--- TEXTO DE LECTURA ---
------------
23-F: el bueno, el malo y el pringao

Según los mexicanos, los españoles hablamos muy alto y demasiado fuerte. Destrozamos los tímpanos y la sensibilidad de cualquiera con nuestros gritos y esos dos o tres tacos cada cuatro palabras. A lo que podríamos responder: "¡Coño, no te jode!".


	Según los mexicanos, los españoles hablamos muy alto y demasiado fuerte. Destrozamos los tímpanos y la sensibilidad de cualquiera con nuestros gritos y esos dos o tres tacos cada cuatro palabras. A lo que podríamos responder: "¡Coño, no te jode!".

Tuvo que ser un guardia civil irredento y cerril el que llevase la españolidad lingüística a su más pura expresión: "¡Se sienten, coño!", mientras empuñaba una pistola. Sólo superado por el exabrupto de don Juan Carlos, al fin y al cabo también militar español hasta las cachas, con su "¿Por qué no te callas?" (el coño va implícito).

El golpe de estado del 23 de febrero de 1981 fue un pseudoacontecimiento. Uno de tantos pronunciamientos con que los militares españoles se entretuvieron los dos siglos últimos a falta de cosas mejores a las que apuntar el fusil. Los que lo vivieron están decididos a matarnos ahora de aburrimiento contándonos sus batallitas y, lo que es peor, a ocultar con los fastos de la conmemoración, por un lado, y las mil y una teorías paranoicas, por el otro, la inmensa chapuza, el pantanoso cenagal que era aquel primer proyecto de España democrática postfranquista, en la que fascistas y comunistas, las dos fuerzas fácticas predominantes, se expendían mutuamente y a toda velocidad carnets de demócratas liberales de toda la vida.

Estaba destinado al fracaso aquel sainete golpista porque era imposible que cambiase decisivamente la corriente democrática y liberal, más o menos, en que se había embarcado este país. Y no es que me haya convertido a las miserias del historicismo, sino que todo era excesivamente cutre y chapucero. La historia de los levantamientos militares españoles no conseguiría ser un capítulo de la historia universal de la infamia de Borges. En todo caso, y gracias, una nota a pie de página de Bouvard y Pécuchet, los personajes de Flaubert reconocidos como dos de los más grandes idiotas de la literatura universal.
------------
--- DATOS PROPORCIONADOS ---
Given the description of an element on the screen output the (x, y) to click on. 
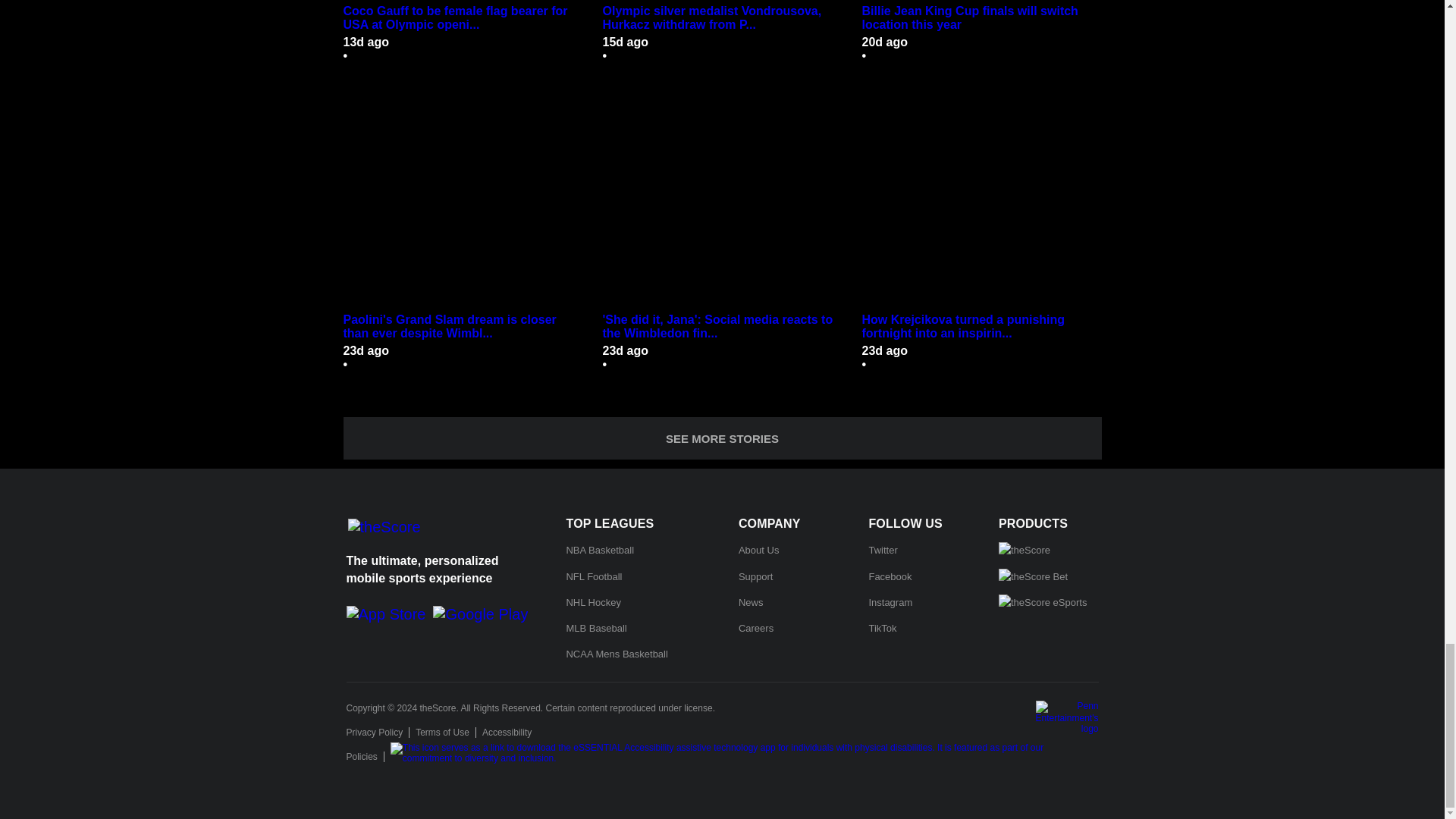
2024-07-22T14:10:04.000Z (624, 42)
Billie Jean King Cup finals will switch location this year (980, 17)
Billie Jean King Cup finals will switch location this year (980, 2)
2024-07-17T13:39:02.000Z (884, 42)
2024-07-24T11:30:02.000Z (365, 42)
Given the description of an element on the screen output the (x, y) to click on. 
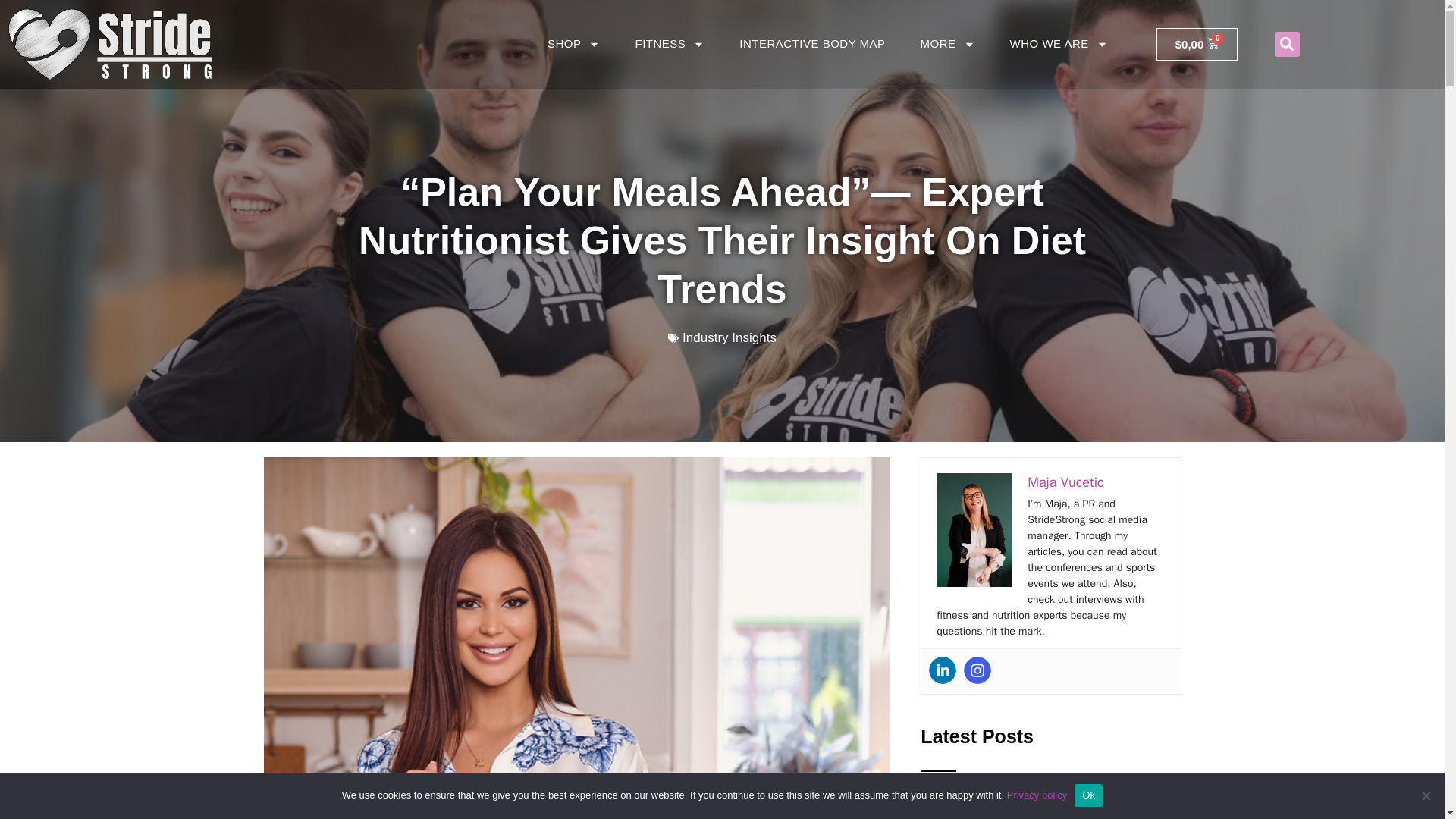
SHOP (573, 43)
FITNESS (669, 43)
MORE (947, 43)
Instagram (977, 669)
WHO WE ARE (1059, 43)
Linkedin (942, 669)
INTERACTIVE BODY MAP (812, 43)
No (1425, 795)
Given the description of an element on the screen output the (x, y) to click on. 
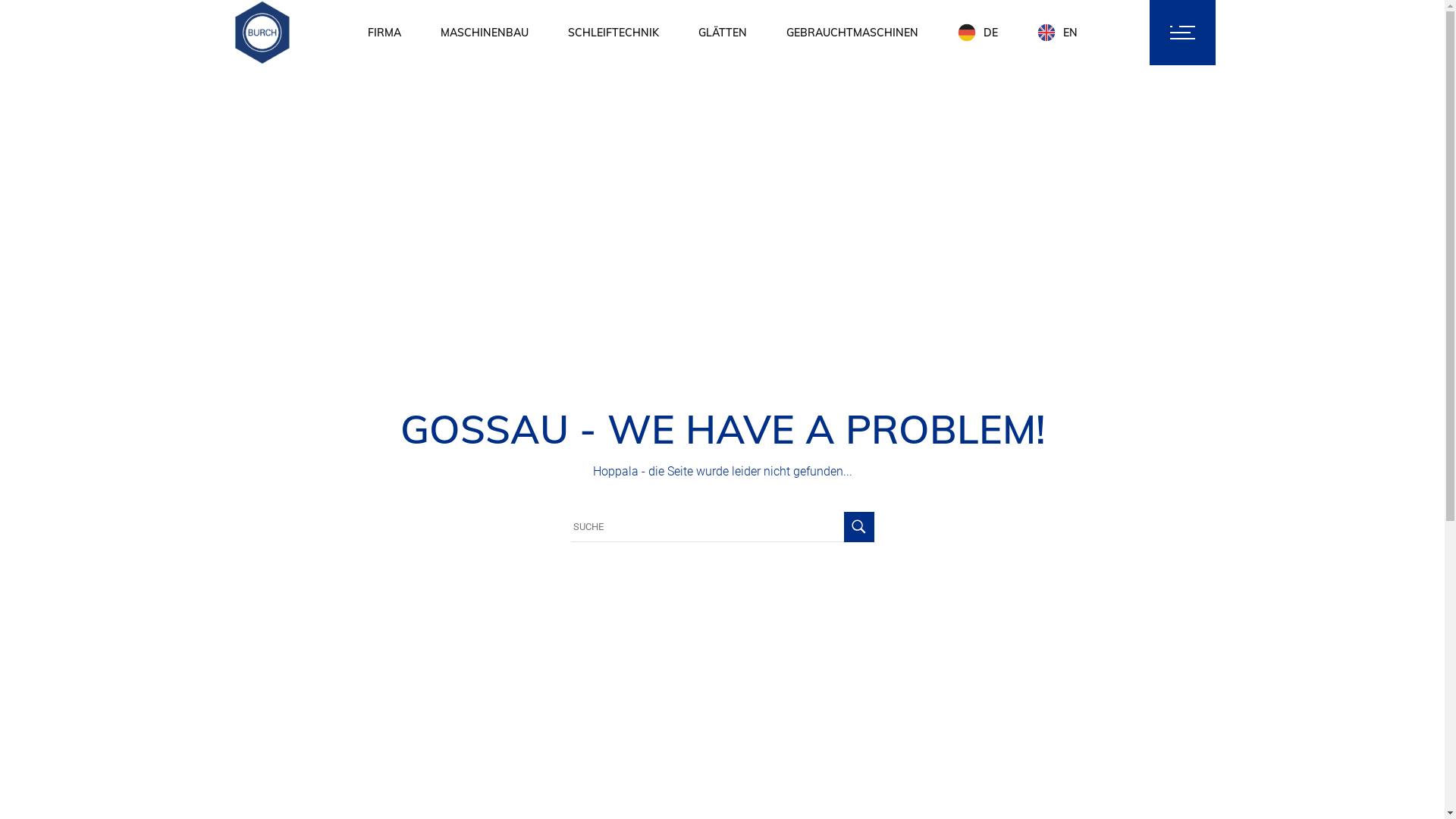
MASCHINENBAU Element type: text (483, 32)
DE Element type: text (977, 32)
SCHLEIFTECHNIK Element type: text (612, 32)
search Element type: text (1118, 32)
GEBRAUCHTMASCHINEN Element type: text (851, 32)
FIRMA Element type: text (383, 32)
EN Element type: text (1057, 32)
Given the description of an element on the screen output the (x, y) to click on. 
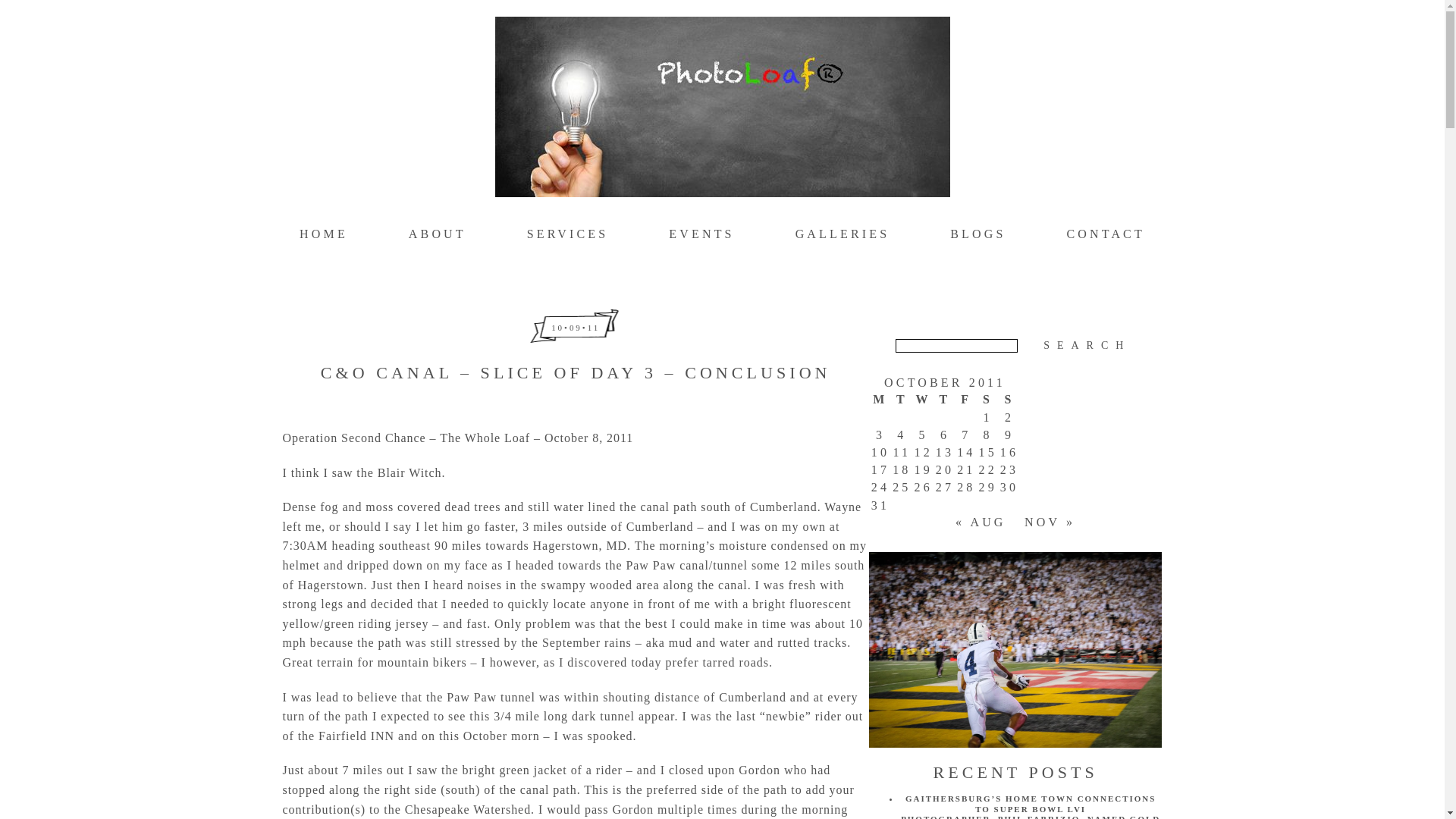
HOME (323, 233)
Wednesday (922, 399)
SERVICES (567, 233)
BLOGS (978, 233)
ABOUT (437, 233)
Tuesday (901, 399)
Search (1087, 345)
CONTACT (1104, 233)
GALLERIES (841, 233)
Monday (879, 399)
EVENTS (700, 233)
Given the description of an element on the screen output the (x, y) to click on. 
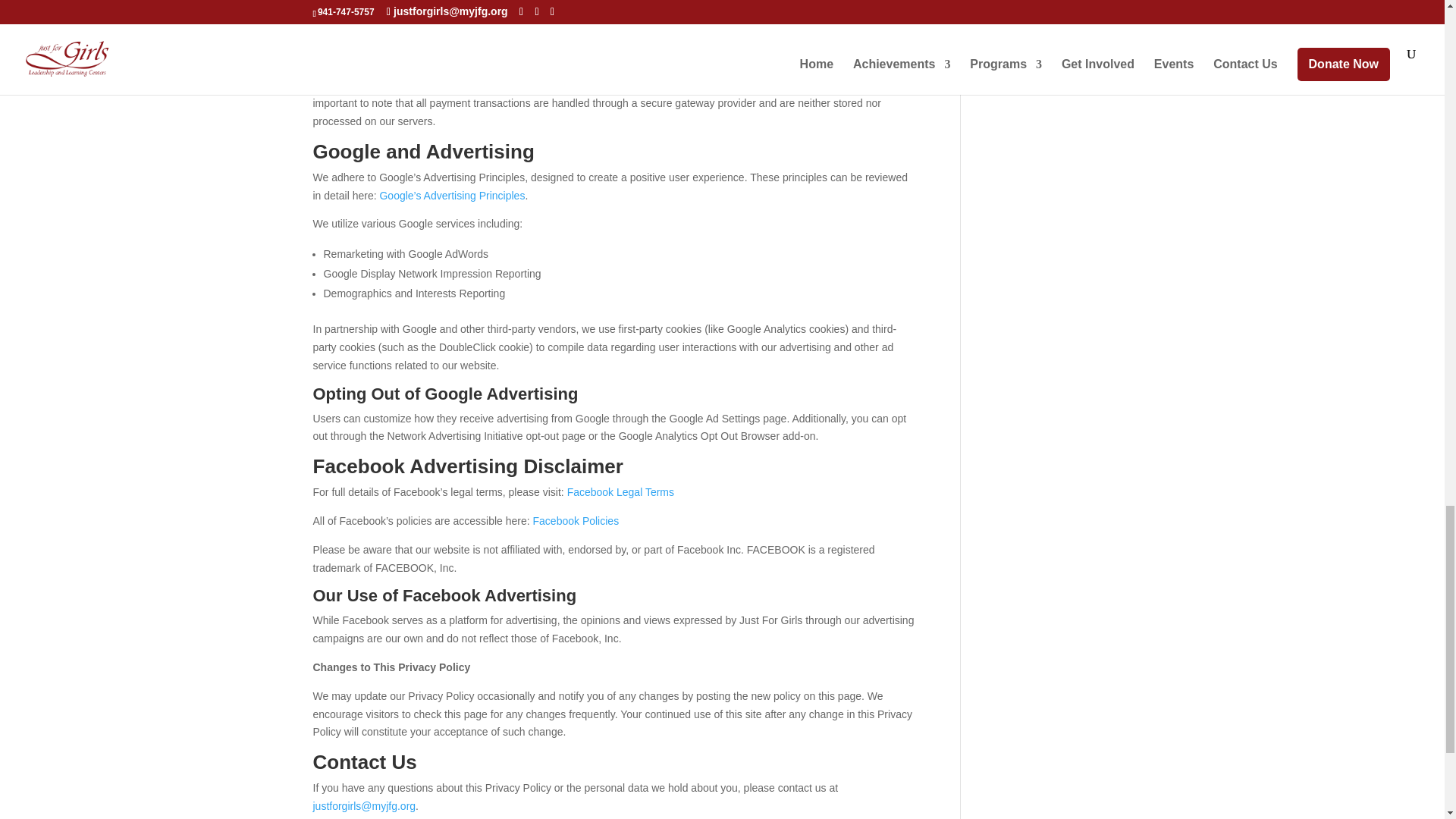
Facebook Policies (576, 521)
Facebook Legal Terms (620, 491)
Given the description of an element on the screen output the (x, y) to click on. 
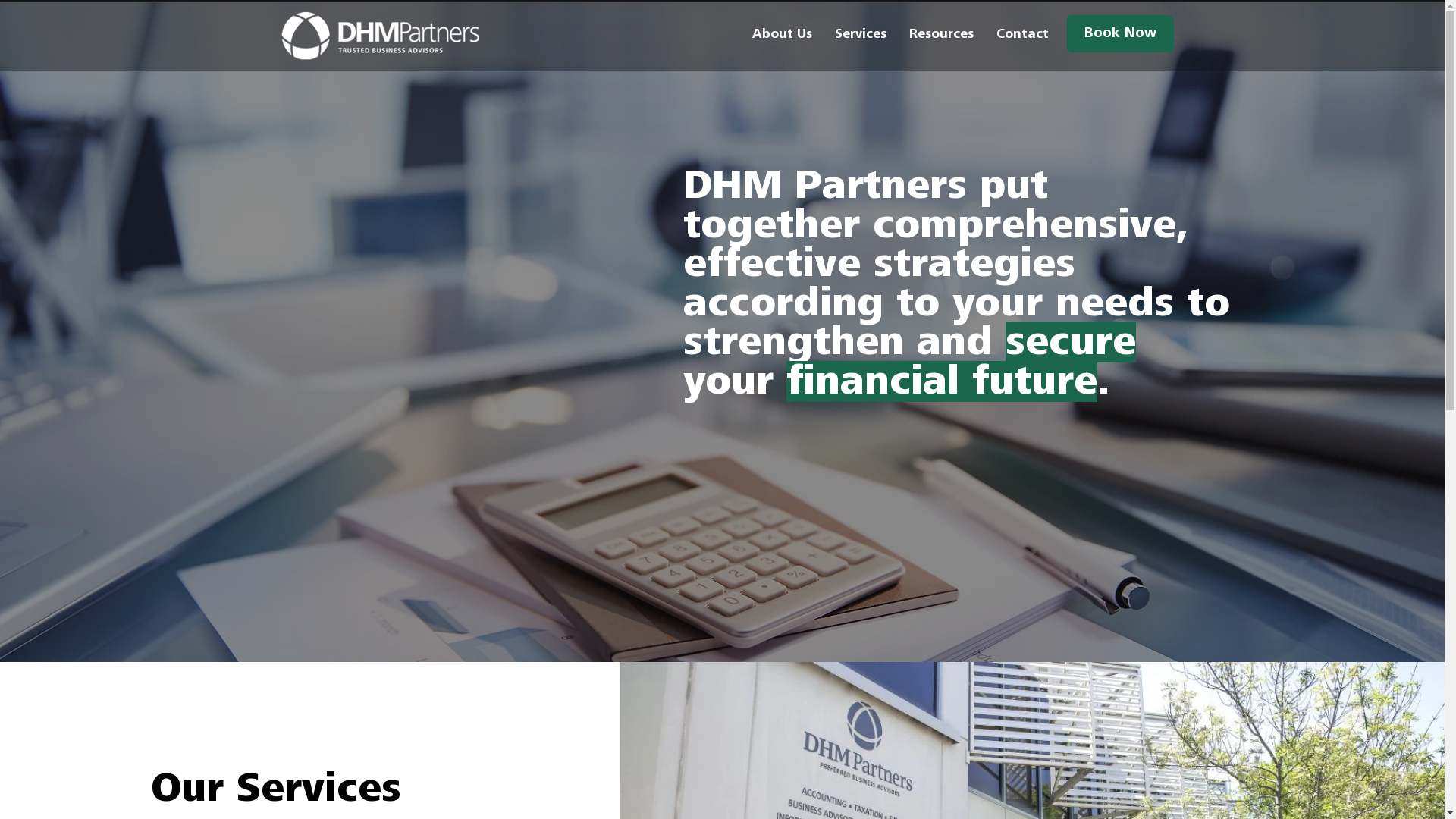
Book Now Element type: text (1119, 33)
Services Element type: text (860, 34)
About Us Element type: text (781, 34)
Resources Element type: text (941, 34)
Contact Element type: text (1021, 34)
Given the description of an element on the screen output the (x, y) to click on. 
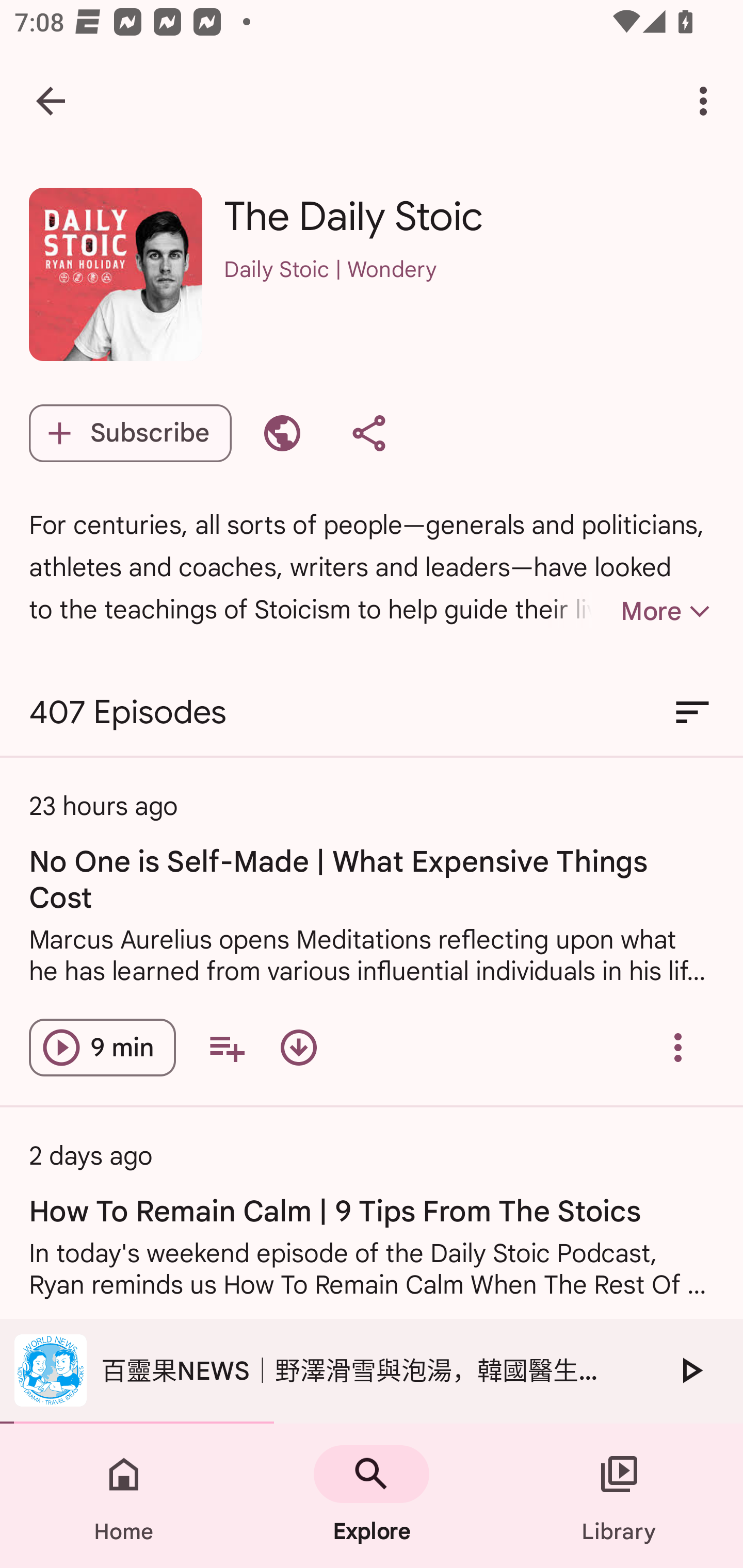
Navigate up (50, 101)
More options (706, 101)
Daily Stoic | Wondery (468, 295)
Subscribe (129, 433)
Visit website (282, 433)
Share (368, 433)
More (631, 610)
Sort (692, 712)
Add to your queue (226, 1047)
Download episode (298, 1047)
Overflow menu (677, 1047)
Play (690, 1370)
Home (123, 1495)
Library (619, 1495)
------------
--- ACCIONES REQUERIDAS ---
A – Copia del texto sobre el 23-F el fragmento que va desde "Estaba destinado al" hasta "la literatura universal.".
B – ¿Coinciden con el texto sobre el 23-F las siguientes afirmaciones? Responde sí o no a cada una y cita literalmente las palabras del texto que lo deciden.
(i) El texto califica el golpe del 23 de febrero de 1981 de pseudoacontecimiento.
(ii) Según el texto, el golpe podía haber cambiado decisivamente la corriente democrática del país.
(iii) Bouvard y Pécuchet son personajes de Borges.

--- RESULTADOS POR TAREA ---
A –
Estaba destinado al fracaso aquel sainete golpista porque era imposible que cambiase decisivamente la corriente democrática y liberal, más o menos, en que se había embarcado este país. Y no es que me haya convertido a las miserias del historicismo, sino que todo era excesivamente cutre y chapucero. La historia de los levantamientos militares españoles no conseguiría ser un capítulo de la historia universal de la infamia de Borges. En todo caso, y gracias, una nota a pie de página de Bouvard y Pécuchet, los personajes de Flaubert reconocidos como dos de los más grandes idiotas de la literatura universal.

B –
(i) Sí: "El golpe de estado del 23 de febrero de 1981 fue un pseudoacontecimiento."
(ii) No: "era imposible que cambiase decisivamente la corriente democrática y liberal, más o menos, en que se había embarcado este país."
(iii) No: "Bouvard y Pécuchet, los personajes de Flaubert".